_STATED TASK A_: Quote the passage on the 2014 Iquique earthquake between "In this study" and "foreshock-main shock interaction.", inclusive.

-- START SUPPLIED TEXT --

Rupture process of the 2014 Iquique Chile Earthquake in relation with the foreshock activity

1 Introduction

On the night of 1 April 2014, a great thrust earthquake (Mw 8.1) occurred off Iquique, northern Chile. The earthquake information determined by the Centro Sismológico Nacional (CSN), the University of Chile [http://www.sismologia.cl; last access on 18 April 2014] is as follows: origin time = 1/4/2014 23:46:45 (UT); epicenter = 19.572S, 70.908 W; depth = 38.9 km; Mw = 8.2. In the off Iquique region, the Nazca Plate is subducting at a rate of about 63 mm/y beneath the South American Plate along the Peru-Chile trench [Kendrick et al., 2003], where several great interplate earthquakes have been observed since the dawn of history. The coupling rate on the plate interface has been estimated from the Global Positioning System (GPS) data [e.g., Chlieh et al., 2011; Moreno et al., 2011]. Figure 1 shows the aftershock activity during the first 2 days after the megaquake (hypocenters determined by CSN) and the focal mechanism of the main shock determined in the present study. The main shock mechanism is consistent with the tectonic stress buildup at the plate boundary. It is particularly notable that this megathrust event occurred within a plate boundary segment that has not been ruptured since the great 1877 event, with an estimated magnitude of about 8.8 [Chlieh et al., 2011; Figure 1].

In this study we estimate the detailed rupture process of the 2014 off Iquique earthquake from teleseismic P wave data, using a newly developed inversion method [Yagi and Fukahata, 2011a] that takes into account the uncertainty of Green's function, which has been a major error source in waveform inversion. Based on the rupture process of the main shock and characteristic foreshock activity, we propose a scenario to explain the foreshock-main shock interaction.

2 Inversion Analysis

To image the rupture process of the off Iquique earthquake, we inverted teleseismic P wave data recorded at 48 broadband network stations, which were selected to ensure adequate azimuthal coverage and data quality. The observed waveforms were shifted on the basis of their first arrival time and then converted into velocity waveforms with a sampling interval of 0.8 s. For mitigating the effect of aliasing and low-frequency noise, we applied a Butterworth band-pass filter between 0.001 and 0.36 Hz before re-sampling.

-- END SUPPLIED TEXT --
-- START DATA LINES --

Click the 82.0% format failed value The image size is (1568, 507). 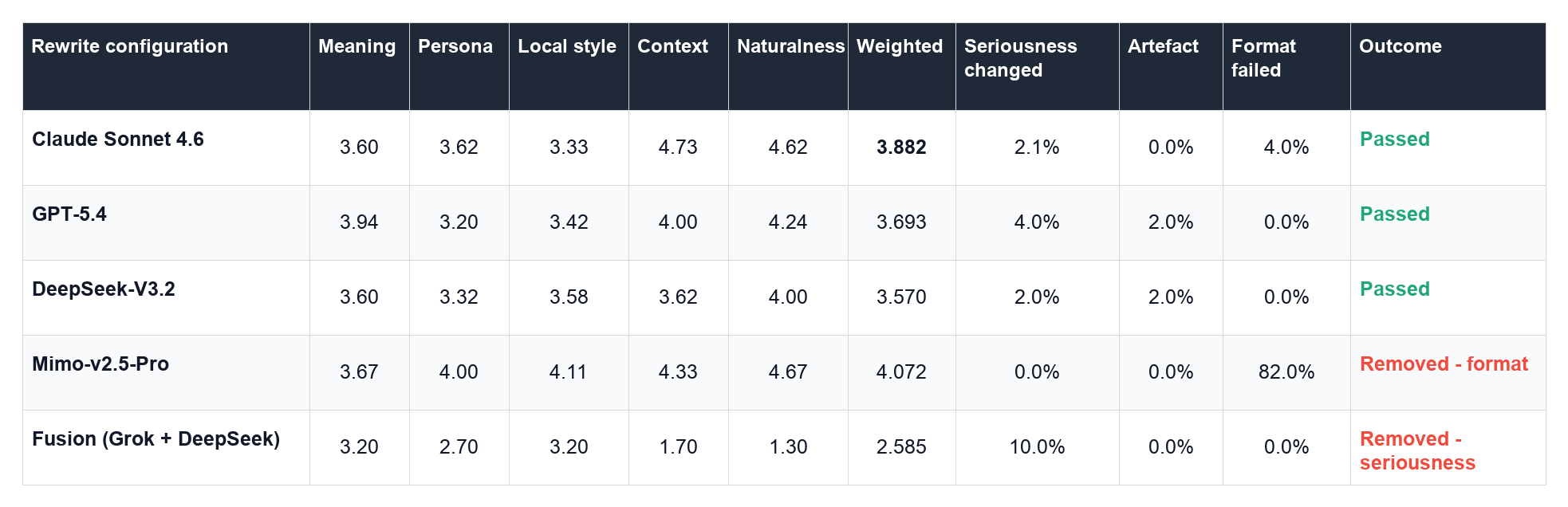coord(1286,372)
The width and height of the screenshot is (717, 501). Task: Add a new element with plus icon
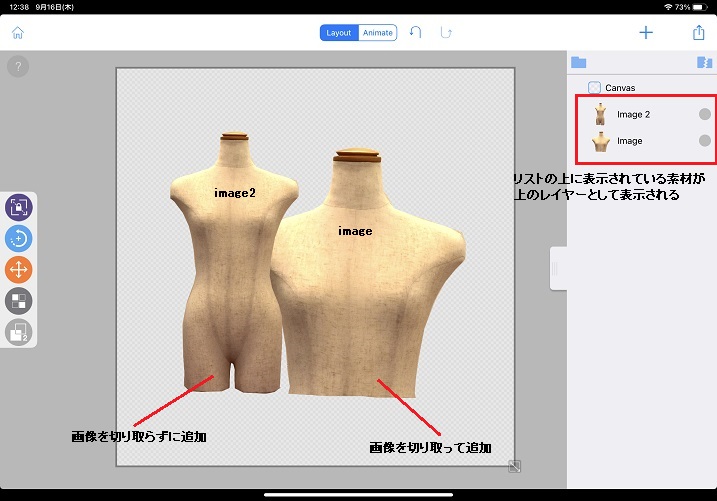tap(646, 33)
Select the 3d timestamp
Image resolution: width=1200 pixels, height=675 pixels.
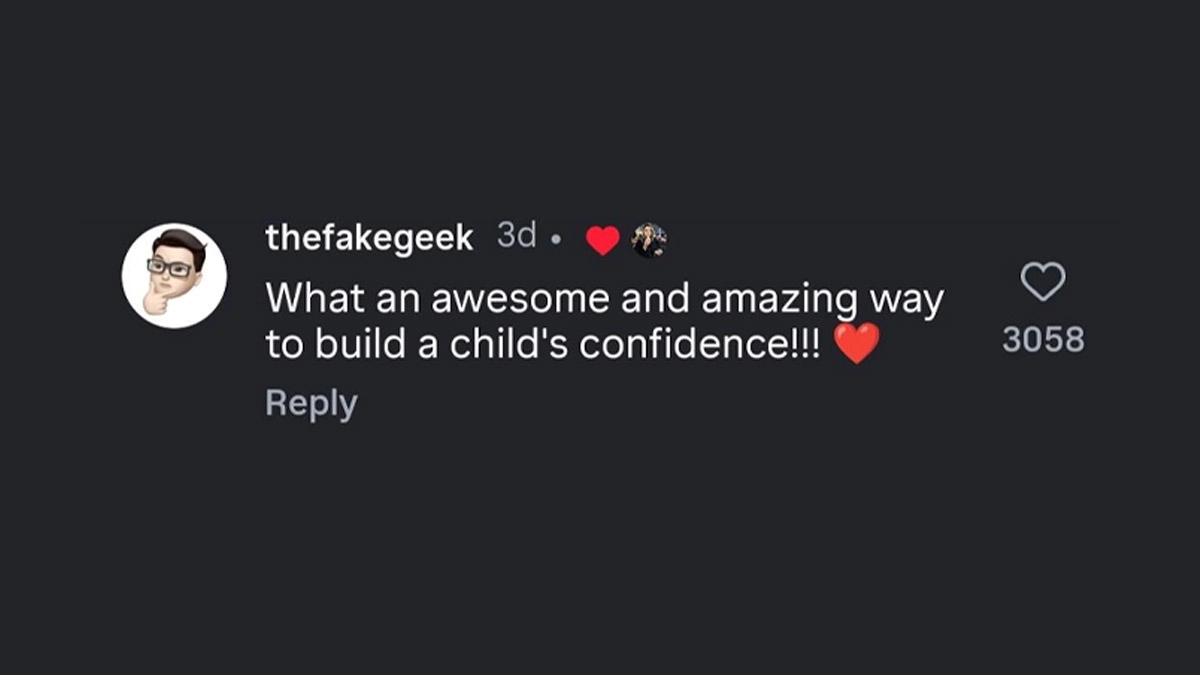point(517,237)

-- END DATA LINES --
-- START DATA LINES --

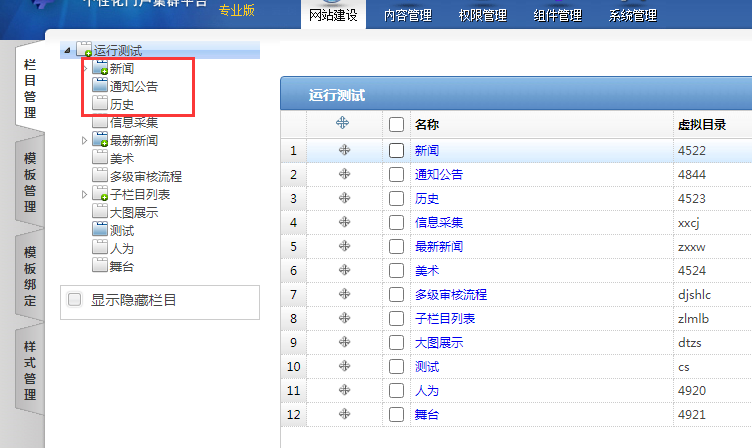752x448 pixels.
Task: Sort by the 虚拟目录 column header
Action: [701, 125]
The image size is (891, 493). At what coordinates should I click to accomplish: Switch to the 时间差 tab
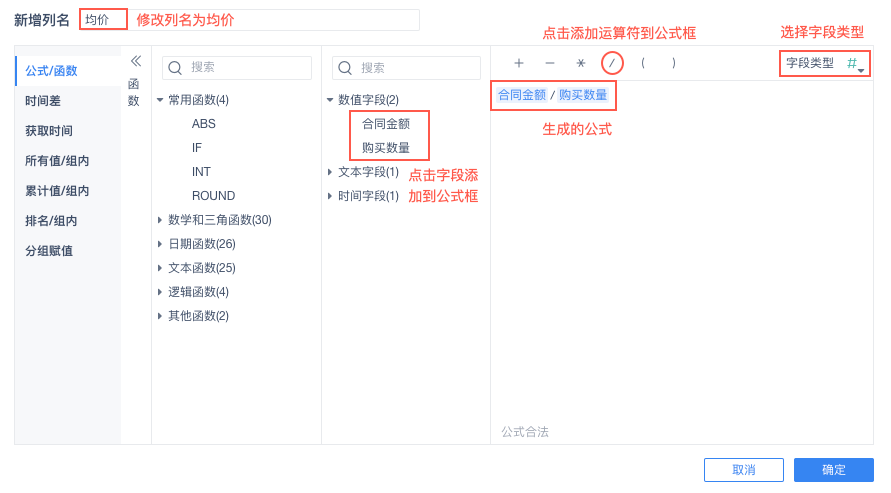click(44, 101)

-- END DATA LINES --

_STATED TASK B_: In the listing, reproduce the lines between the one holding "The width and" and the one holding "point(517,237)", inclusive, with "timestamp" swapped for "date stamp" and nothing else altered. Omit the pictures from your answer.

_WORKED ANSWER A_:
In this study we estimate the detailed rupture process of the 2014 off Iquique earthquake from teleseismic P wave data, using a newly developed inversion method [Yagi and Fukahata, 2011a] that takes into account the uncertainty of Green's function, which has been a major error source in waveform inversion. Based on the rupture process of the main shock and characteristic foreshock activity, we propose a scenario to explain the foreshock-main shock interaction.

_WORKED ANSWER B_:
The width and height of the screenshot is (717, 501). Task: Add a new element with plus icon
tap(646, 33)
Select the 3d date stamp
Image resolution: width=1200 pixels, height=675 pixels.
point(517,237)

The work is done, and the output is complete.